[Stored data — start]

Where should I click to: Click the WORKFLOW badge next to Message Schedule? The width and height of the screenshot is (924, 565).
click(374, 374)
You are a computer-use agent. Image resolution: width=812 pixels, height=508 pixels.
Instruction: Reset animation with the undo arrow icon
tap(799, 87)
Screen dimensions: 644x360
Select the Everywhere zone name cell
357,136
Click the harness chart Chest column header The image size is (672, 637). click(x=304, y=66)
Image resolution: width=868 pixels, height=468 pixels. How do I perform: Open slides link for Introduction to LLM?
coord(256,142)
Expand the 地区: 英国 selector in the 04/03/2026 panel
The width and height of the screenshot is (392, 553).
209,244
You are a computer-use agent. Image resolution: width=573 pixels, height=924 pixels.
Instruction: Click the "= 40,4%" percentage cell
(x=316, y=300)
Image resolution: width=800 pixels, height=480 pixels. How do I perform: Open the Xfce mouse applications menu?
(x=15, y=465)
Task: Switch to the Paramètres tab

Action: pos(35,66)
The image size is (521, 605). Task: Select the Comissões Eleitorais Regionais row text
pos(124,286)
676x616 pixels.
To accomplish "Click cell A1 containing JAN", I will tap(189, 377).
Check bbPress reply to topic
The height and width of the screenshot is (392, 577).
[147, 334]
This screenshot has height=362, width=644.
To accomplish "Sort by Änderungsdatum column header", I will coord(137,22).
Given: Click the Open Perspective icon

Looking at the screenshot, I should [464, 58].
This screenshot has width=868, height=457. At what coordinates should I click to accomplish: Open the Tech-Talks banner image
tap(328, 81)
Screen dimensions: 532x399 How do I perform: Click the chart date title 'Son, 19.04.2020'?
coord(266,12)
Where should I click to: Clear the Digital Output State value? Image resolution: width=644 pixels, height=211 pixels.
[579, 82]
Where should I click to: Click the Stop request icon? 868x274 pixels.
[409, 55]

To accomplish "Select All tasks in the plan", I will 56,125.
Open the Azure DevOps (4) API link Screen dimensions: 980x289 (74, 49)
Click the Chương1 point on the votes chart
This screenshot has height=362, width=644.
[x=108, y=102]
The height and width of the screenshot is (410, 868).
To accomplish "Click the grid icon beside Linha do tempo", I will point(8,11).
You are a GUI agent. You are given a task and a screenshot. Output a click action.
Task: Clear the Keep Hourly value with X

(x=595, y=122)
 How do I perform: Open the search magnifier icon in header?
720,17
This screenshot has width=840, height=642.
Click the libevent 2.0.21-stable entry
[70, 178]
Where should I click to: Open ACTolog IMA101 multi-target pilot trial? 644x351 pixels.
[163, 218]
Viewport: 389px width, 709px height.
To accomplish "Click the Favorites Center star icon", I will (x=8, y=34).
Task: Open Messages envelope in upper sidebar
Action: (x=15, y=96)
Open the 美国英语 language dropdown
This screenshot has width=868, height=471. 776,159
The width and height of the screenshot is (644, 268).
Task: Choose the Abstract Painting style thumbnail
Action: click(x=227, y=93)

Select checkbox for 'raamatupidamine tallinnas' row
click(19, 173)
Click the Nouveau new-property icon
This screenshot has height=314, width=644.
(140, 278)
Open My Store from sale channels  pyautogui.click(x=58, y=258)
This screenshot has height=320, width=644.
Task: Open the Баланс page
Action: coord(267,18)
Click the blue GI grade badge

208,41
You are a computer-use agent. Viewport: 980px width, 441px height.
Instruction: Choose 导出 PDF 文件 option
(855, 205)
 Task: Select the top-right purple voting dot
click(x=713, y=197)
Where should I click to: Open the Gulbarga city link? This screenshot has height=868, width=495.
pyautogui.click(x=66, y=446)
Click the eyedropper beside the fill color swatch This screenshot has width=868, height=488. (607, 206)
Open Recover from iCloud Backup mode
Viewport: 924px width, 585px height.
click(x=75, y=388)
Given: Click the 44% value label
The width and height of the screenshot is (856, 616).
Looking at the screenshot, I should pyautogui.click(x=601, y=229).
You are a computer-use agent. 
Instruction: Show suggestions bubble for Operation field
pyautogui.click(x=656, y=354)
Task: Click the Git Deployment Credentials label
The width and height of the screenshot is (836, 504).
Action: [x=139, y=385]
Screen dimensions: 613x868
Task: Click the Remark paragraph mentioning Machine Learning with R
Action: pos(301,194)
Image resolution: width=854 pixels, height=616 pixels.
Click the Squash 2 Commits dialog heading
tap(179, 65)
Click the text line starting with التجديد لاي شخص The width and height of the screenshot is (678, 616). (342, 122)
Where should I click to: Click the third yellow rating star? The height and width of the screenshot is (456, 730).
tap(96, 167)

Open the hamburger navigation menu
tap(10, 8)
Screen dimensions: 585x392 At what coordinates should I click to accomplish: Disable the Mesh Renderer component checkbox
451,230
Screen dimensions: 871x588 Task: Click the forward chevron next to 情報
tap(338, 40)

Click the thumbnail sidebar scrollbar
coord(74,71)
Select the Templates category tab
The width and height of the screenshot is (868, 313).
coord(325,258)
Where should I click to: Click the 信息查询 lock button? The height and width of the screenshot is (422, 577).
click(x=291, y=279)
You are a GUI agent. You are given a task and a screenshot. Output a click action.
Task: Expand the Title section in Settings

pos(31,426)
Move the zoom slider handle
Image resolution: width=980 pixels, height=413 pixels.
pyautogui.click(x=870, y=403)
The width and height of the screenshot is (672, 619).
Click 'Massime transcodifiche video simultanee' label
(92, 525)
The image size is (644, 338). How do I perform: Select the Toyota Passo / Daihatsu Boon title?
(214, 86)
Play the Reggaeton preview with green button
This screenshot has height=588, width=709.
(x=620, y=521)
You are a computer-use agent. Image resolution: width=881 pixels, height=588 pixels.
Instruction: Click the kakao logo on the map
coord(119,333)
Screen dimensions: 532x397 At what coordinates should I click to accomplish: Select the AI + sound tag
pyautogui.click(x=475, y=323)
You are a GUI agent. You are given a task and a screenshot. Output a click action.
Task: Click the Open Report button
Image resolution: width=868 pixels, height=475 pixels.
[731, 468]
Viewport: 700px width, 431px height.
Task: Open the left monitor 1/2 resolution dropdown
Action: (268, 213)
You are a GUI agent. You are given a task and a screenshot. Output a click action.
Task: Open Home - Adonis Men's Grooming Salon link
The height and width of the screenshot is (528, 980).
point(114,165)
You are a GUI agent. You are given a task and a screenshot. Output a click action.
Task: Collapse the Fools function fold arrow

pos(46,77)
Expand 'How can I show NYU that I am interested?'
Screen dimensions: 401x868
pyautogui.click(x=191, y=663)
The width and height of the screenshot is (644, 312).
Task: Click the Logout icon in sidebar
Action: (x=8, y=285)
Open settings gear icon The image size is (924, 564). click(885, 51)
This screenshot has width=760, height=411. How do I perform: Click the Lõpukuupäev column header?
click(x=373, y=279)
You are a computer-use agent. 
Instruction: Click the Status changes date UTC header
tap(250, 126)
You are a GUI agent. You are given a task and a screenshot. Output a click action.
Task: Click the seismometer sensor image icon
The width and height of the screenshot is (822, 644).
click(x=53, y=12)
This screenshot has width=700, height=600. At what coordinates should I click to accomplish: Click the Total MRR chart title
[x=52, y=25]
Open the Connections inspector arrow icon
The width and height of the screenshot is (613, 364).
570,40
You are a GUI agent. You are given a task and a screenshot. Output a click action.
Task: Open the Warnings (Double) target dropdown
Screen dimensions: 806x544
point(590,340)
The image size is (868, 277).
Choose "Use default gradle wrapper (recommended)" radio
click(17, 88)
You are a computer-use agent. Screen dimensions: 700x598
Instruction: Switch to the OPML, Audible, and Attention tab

[Stored data — finish]

How to complete this task: Using the entries above, return each line that includes the word "computer".

Answer to the problem:
You are a computer-use agent. Image resolution: width=812 pixels, height=508 pixels.
You are a computer-use agent. Image resolution: width=573 pixels, height=924 pixels.
You are a computer-use agent. Viewport: 980px width, 441px height.
You are a computer-use agent. 
You are a computer-use agent. Image resolution: width=881 pixels, height=588 pixels.
You are a computer-use agent. 
You are a computer-use agent. Screen dimensions: 700x598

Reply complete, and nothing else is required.